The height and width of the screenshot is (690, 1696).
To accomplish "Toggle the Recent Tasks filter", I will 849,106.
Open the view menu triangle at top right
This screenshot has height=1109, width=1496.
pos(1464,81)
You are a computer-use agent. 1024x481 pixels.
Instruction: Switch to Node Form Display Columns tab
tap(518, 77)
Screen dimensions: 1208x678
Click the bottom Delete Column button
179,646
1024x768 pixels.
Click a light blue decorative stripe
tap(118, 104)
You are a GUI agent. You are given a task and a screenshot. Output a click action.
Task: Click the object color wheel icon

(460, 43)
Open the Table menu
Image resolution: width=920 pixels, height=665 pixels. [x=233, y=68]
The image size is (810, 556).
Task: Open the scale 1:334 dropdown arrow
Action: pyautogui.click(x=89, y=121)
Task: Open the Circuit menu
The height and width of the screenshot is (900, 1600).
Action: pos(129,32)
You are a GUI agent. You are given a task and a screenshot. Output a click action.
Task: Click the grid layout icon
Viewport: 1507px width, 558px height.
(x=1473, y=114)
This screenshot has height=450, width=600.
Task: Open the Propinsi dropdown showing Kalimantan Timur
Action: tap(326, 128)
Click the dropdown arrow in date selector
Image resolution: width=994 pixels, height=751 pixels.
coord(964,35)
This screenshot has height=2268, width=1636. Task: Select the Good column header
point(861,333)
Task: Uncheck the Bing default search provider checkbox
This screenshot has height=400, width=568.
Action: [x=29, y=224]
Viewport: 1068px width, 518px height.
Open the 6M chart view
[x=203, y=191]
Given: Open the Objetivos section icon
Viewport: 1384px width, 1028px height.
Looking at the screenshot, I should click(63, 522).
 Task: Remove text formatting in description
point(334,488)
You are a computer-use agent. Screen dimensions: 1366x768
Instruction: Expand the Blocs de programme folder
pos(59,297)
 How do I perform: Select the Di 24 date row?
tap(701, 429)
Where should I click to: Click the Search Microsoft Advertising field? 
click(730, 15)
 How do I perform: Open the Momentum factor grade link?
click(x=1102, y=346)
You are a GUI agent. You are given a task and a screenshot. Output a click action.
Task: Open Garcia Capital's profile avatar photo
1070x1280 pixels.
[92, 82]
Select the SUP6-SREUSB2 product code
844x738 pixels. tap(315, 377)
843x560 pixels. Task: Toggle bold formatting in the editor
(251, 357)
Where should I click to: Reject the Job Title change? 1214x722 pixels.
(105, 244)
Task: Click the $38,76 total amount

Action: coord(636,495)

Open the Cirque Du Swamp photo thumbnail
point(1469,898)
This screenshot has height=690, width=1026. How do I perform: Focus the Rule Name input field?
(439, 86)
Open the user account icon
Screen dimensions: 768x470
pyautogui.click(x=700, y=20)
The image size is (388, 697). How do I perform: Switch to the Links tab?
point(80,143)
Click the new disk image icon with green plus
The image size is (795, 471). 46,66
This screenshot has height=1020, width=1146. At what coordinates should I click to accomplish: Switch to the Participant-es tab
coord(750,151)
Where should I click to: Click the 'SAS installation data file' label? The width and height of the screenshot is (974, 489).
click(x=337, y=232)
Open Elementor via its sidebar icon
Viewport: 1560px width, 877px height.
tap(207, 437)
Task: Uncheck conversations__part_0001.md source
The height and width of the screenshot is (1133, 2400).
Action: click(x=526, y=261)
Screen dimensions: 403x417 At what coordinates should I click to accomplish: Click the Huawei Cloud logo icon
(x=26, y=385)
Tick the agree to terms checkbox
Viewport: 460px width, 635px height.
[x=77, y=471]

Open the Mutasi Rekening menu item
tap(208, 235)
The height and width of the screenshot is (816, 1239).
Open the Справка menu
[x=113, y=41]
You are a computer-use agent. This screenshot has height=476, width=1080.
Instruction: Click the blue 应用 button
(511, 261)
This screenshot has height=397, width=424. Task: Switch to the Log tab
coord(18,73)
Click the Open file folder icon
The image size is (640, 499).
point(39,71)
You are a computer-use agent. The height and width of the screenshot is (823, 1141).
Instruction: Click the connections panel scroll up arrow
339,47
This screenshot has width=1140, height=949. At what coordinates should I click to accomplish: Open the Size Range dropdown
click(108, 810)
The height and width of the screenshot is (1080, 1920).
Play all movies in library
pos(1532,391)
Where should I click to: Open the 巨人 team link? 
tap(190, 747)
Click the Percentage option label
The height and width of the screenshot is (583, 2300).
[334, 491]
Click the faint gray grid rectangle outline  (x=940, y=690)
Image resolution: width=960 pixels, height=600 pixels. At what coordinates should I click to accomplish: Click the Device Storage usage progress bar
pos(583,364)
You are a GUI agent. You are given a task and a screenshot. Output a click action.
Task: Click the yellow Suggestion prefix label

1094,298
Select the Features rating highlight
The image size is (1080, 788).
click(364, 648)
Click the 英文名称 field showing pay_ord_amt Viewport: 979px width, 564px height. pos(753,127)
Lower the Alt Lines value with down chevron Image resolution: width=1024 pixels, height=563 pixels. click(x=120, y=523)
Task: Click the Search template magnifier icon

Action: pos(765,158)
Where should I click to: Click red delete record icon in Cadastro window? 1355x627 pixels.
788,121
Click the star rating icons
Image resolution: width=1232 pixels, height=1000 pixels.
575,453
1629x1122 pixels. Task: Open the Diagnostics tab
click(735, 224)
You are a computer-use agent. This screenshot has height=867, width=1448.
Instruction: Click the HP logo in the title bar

YOUR OBJECTIVE:
In the material above, transcribe exactly the lines beginning at the one with "You are a computer-use agent. 1024x481" and ending at the one with "Task: Click the grid layout icon", both included.

COMPLETED TASK:
You are a computer-use agent. 1024x481 pixels.
Instruction: Switch to Node Form Display Columns tab
tap(518, 77)
Screen dimensions: 1208x678
Click the bottom Delete Column button
179,646
1024x768 pixels.
Click a light blue decorative stripe
tap(118, 104)
You are a GUI agent. You are given a task and a screenshot. Output a click action.
Task: Click the object color wheel icon

(460, 43)
Open the Table menu
Image resolution: width=920 pixels, height=665 pixels. [x=233, y=68]
The image size is (810, 556).
Task: Open the scale 1:334 dropdown arrow
Action: pyautogui.click(x=89, y=121)
Task: Open the Circuit menu
The height and width of the screenshot is (900, 1600).
Action: pos(129,32)
You are a GUI agent. You are given a task and a screenshot. Output a click action.
Task: Click the grid layout icon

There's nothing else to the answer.